Action item - Reproduce the records word for word, starting at the line that contains "What do you" and continuing through the end of the records, and leave the pictures out of your answer.

Dataset excerpts -
-----

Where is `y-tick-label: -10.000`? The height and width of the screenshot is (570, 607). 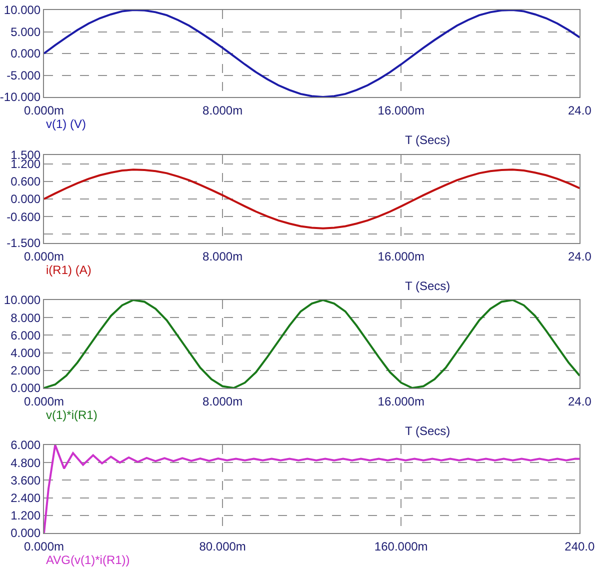 y-tick-label: -10.000 is located at coordinates (20, 97).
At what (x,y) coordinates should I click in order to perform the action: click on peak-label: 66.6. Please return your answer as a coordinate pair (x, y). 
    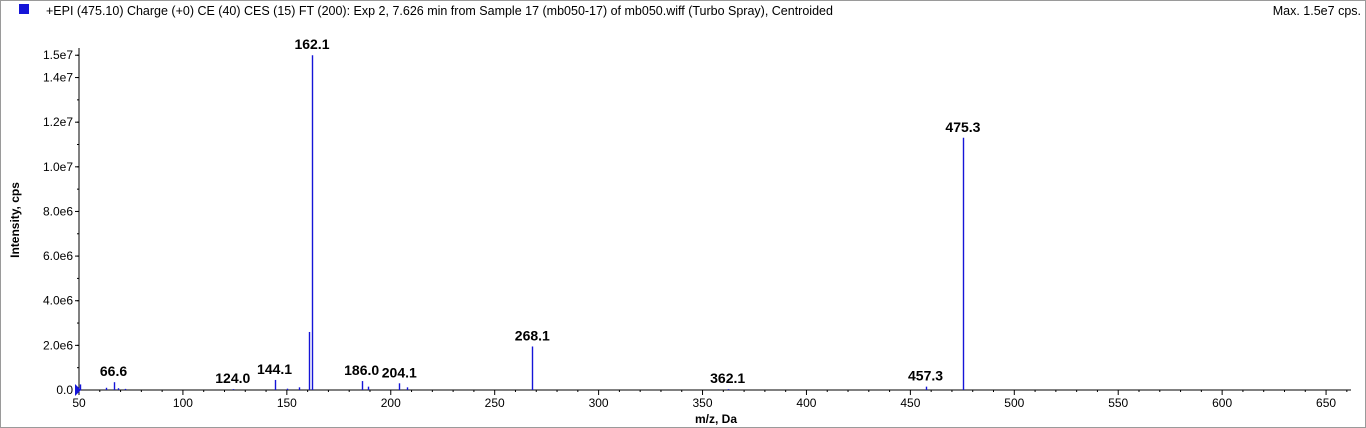
    Looking at the image, I should click on (114, 371).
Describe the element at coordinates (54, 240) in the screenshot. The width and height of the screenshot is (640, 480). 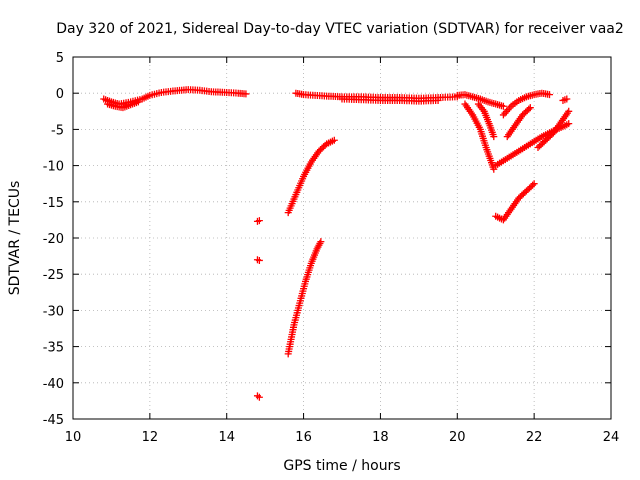
I see `y-tick-label: -20` at that location.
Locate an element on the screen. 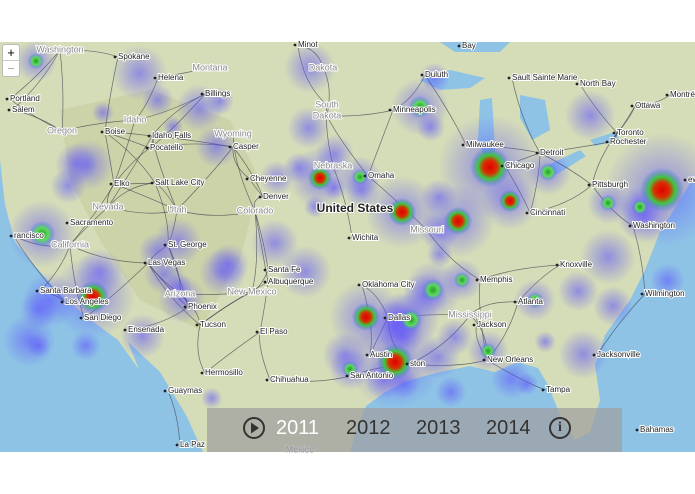  region-label: Colorado is located at coordinates (256, 210).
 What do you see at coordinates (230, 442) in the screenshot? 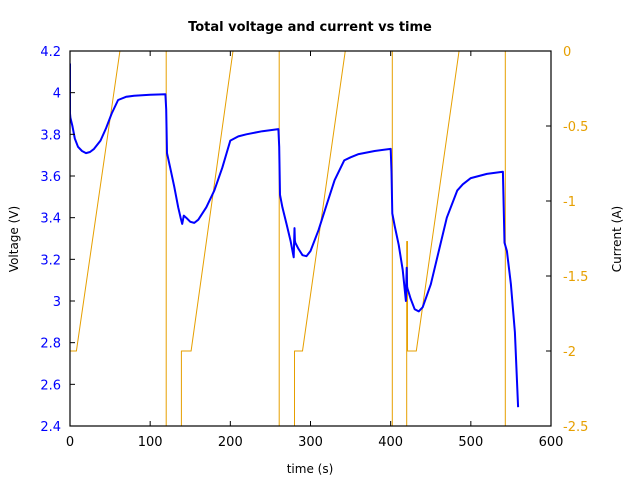
I see `x-tick-label: 200` at bounding box center [230, 442].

-----

Solved problem -
 What do you see at coordinates (230, 442) in the screenshot? 
I see `x-tick-label: 200` at bounding box center [230, 442].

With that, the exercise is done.